The described three cornerstones of the model should not to be understood as fixed but might change depending on the particular working context. This is based on the conviction that the application of the model within a new context must be done each time anew to remain sensitive to the particularities of each case. However, the central core element of Vipassana-meditation remains fixed, because only through the practice of Vipassana-meditation and the observation of one's own bodily sensations with equanimity can personal transformation of one's own mental-somatic models be realized.

== Working procedure ==

Central for in-depth systemics work is the continuous practice of one's own individual mental-somatic models through the practice of Vipassana-meditation as taught by S.N. Goenka. This ensures that apart from the ongoing development of professional qualifications, reconstructive understanding, and coopetition, the transformative processes in the depth of the mind are maintained. Vipassana-meditation can be learned in initial 10-day retreats, after which individuals can continue to practice the meditation technique autonomously.

== Scientific evaluation ==

Between 1992 and 1998, a scientific evaluation of the drug therapy center start again (Zürich/ CH) took place, which is based on in-depth systemics principles. The research study was financially supported by the Swiss federal office of justice. The task was to investigate whether therapy instead of prison in the context of severe drug addiction has a positive empirical outcome for the target group. A conservative criterion was chosen to define recovery from drug addiction empirically and to measure therapeutic success. The study followed a mixed-methods research design by combining qualitative as well as quantitative methodologies: case reconstructive work based on objective hermeneutical analysis as well as statistical calculations of therapeutic success by means of Bayesian statistics for small samples

The main results of the study showed that 2/3 of the clients who completed the whole therapeutic program could be classified as a success in accordance with the chosen conservative criterion for therapeutic success. No significant differences were found between men and women and between clients who participated voluntarily and those who chose a “therapy instead of prison” sentence. Vipassana-meditation was identified as an important predictor for the prevention of serious relapse. However, Vipassana-meditation did not predict therapeutic success. Urban Studer, the author of the study concluded that it is the institution with its in-depth systemics program as a whole that works rather than a single isolated factor.

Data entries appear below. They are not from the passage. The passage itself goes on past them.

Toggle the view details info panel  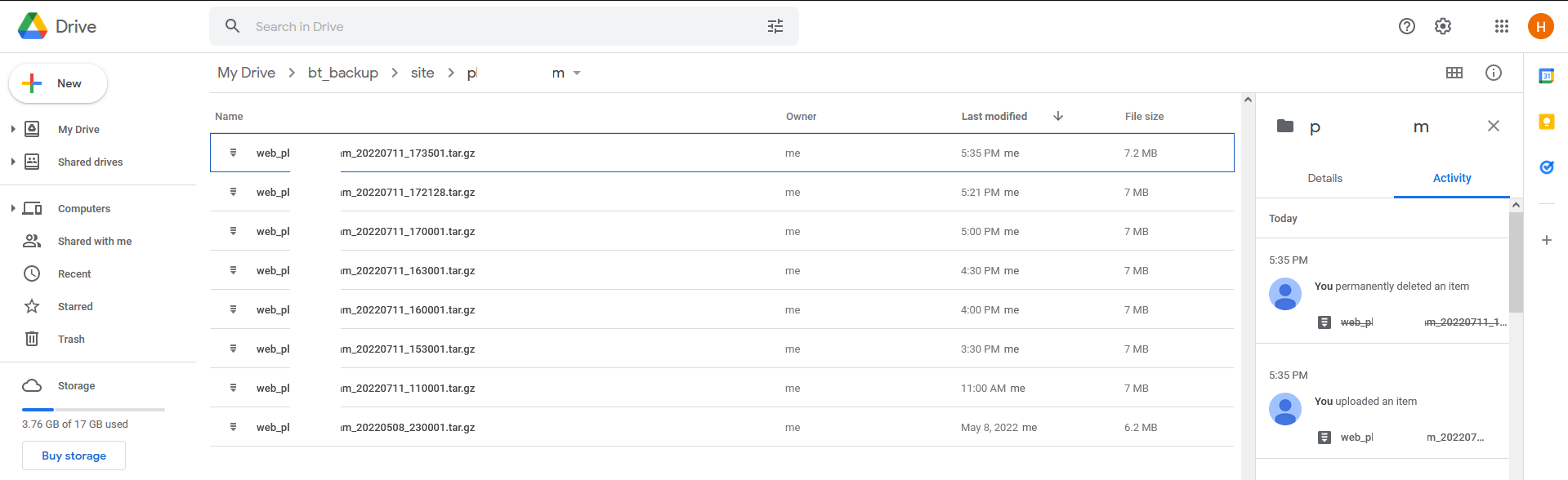click(x=1493, y=73)
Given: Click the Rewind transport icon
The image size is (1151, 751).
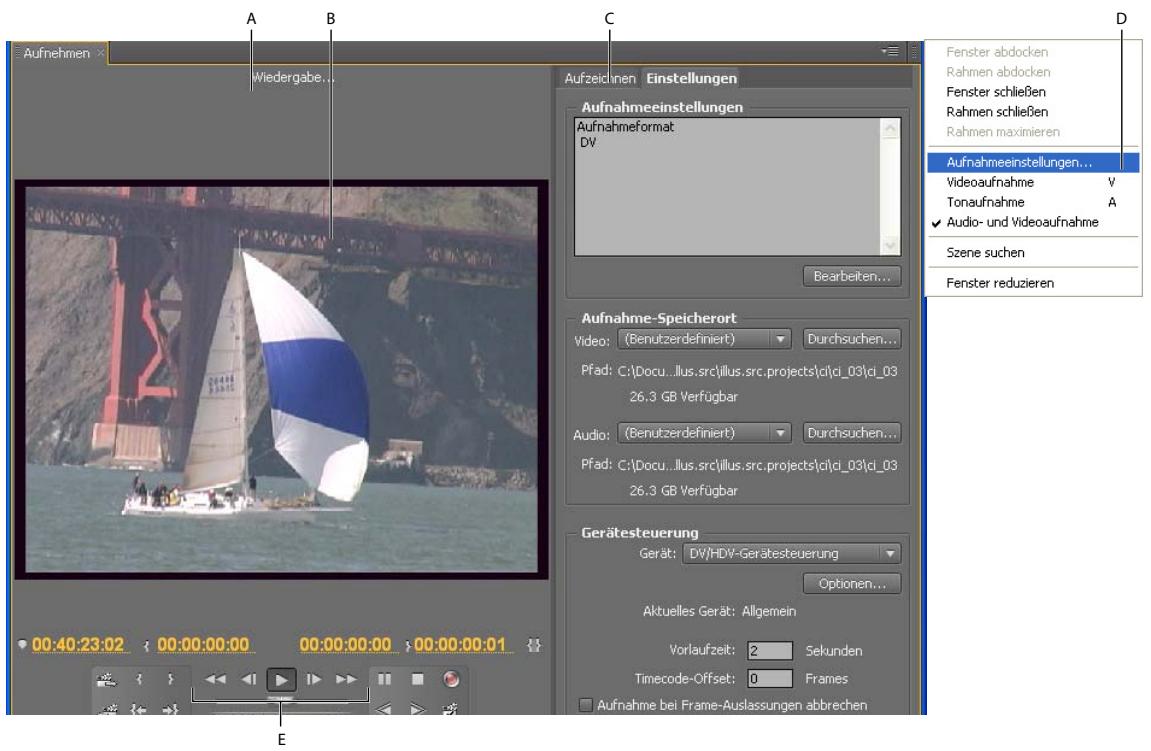Looking at the screenshot, I should point(217,679).
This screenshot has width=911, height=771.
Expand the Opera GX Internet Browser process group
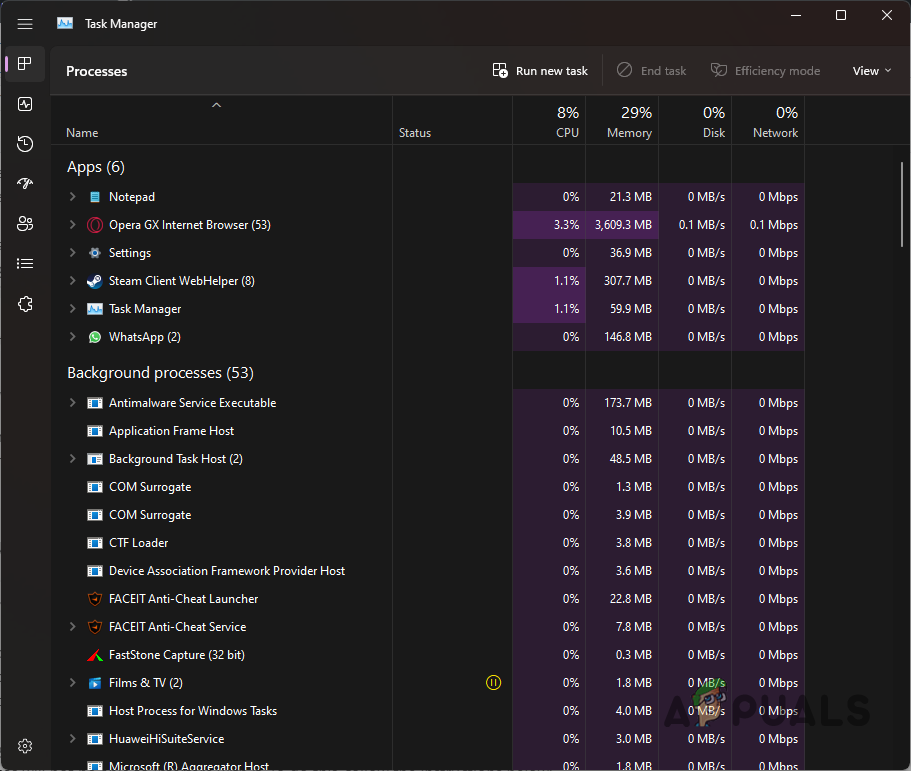tap(71, 224)
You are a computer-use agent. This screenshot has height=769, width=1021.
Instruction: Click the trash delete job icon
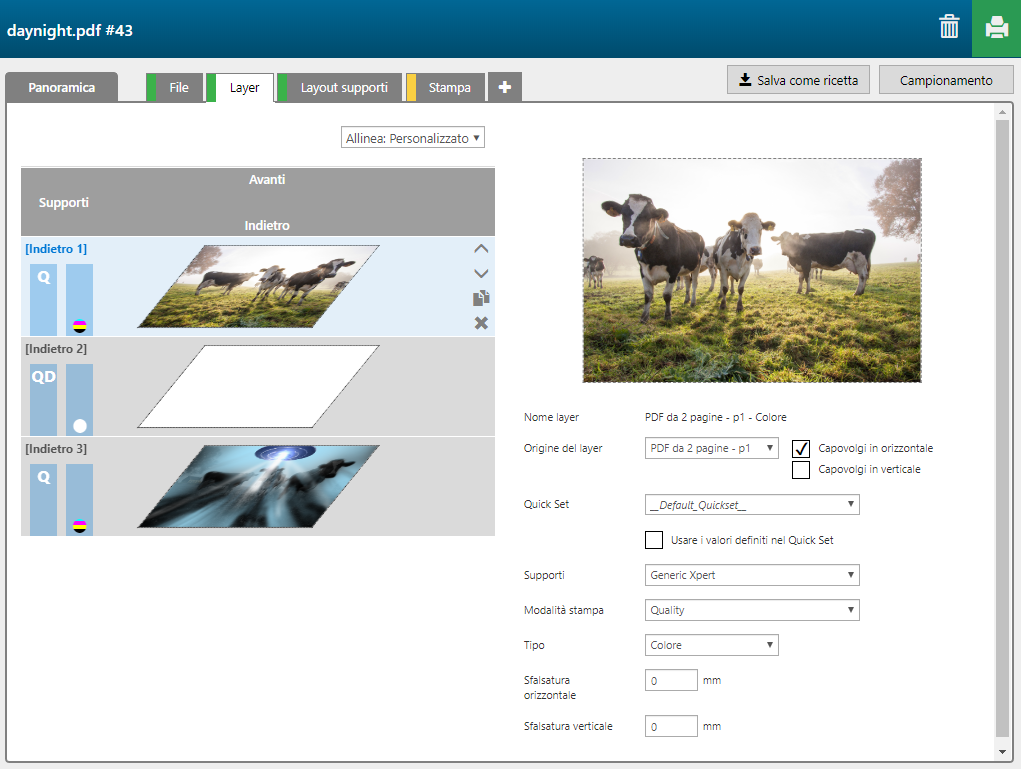pos(949,28)
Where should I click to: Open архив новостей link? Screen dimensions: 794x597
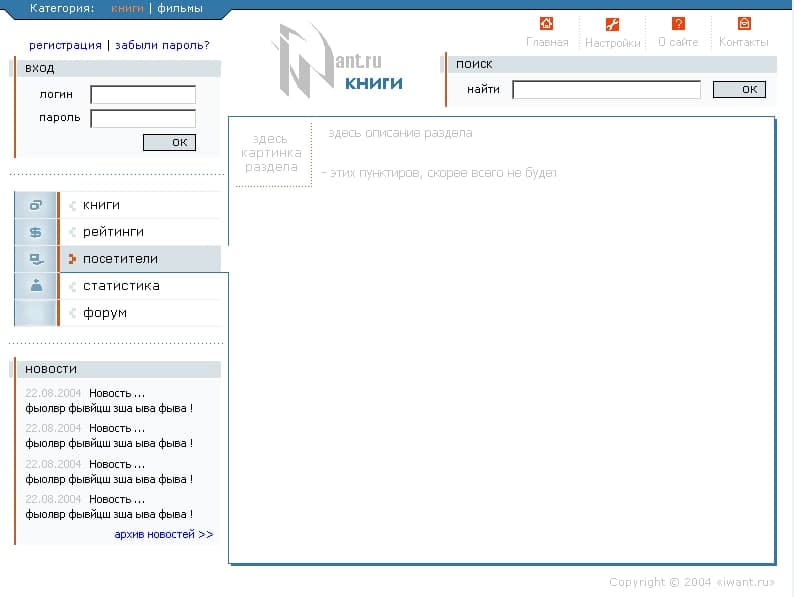[163, 534]
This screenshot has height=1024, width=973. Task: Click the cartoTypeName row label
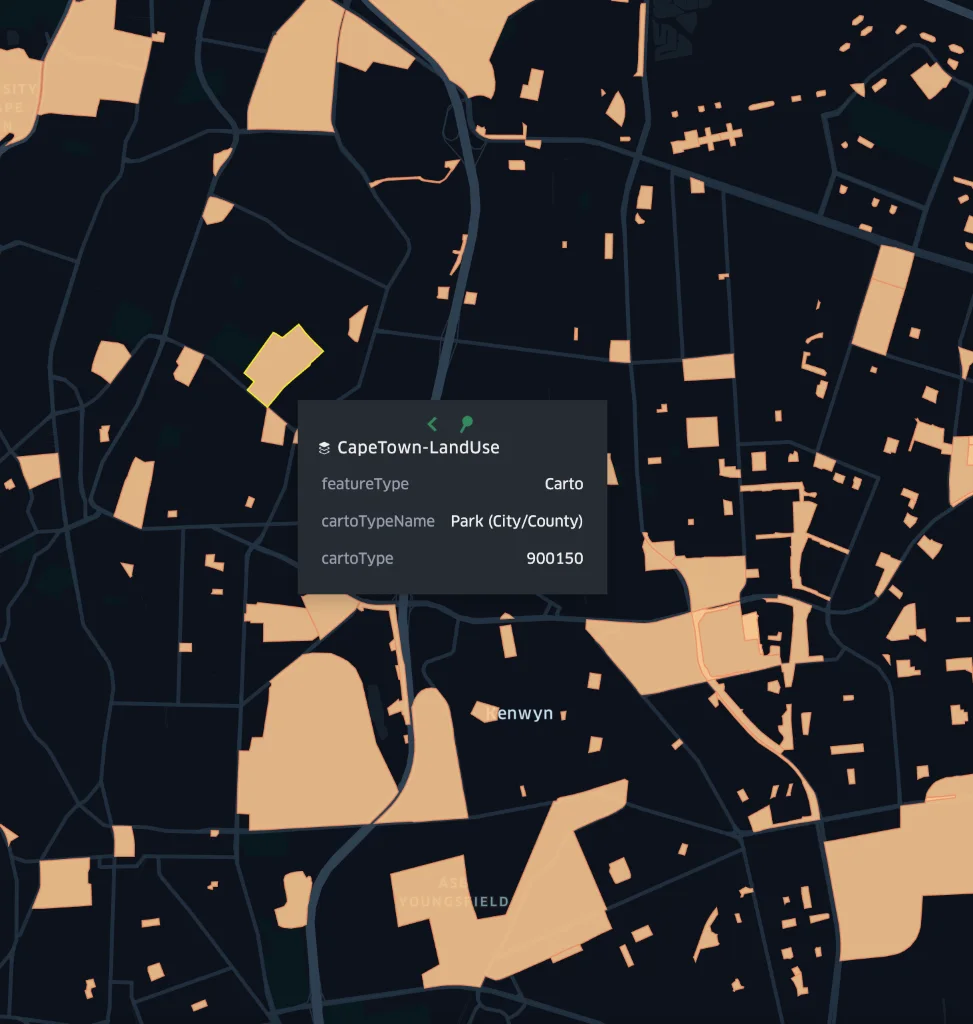point(377,521)
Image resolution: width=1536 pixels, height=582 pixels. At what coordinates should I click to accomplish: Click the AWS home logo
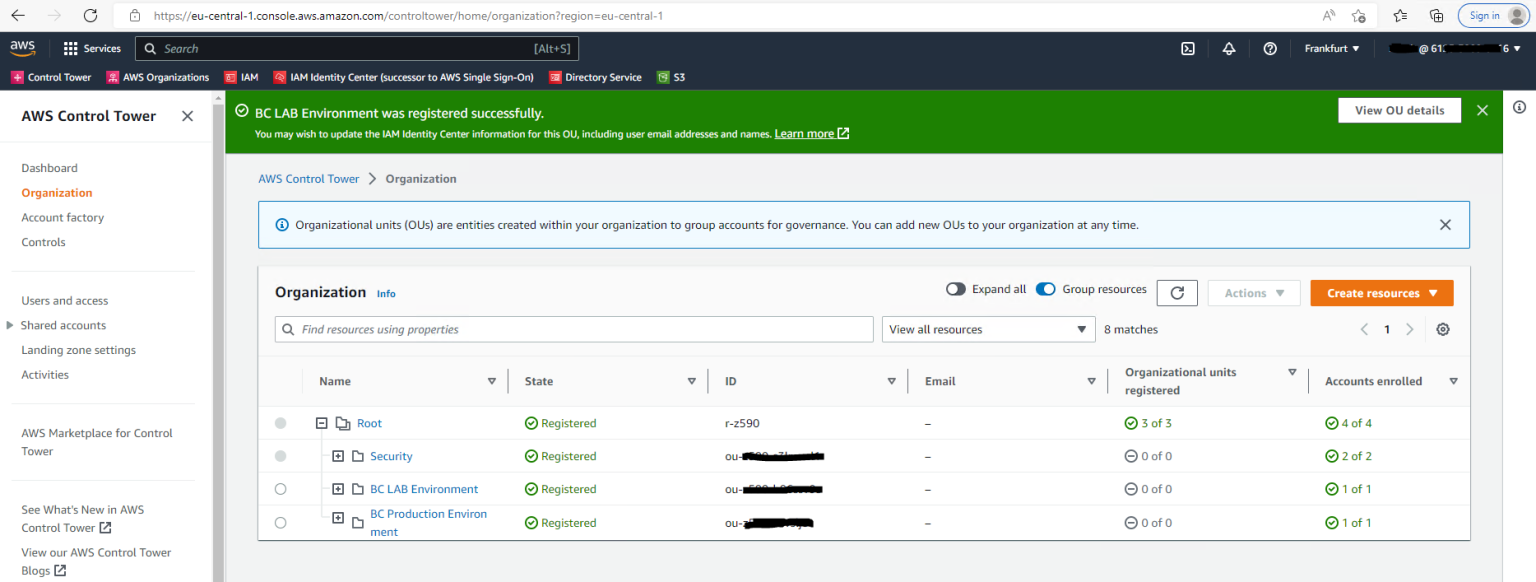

Between 2007 and 2010, a qualitative catamnestic follow-up study with former clients of start again was conducted to reconstruct retrospectively their personal and professional biography after leaving the therapeutic program. Based on objective hermeneutical analyses, a model was developed to describe recovery from drug addiction. The model was applied to the clients’ life course after therapy and allowed the derivation of testable predictions. The model contains the following steps: (1) small steps, (2) small changes, (3) transformation of vulnerabilities to resources, and (4) the dissolution of the dependence on resources as well as vulnerabilities. The studied clients reached level (3) and one client showed evidence of level (4).

A systematic scientific evaluation of in-depth systemics in case management, business leadership, and coaching of sports prodigies has not been conducted yet.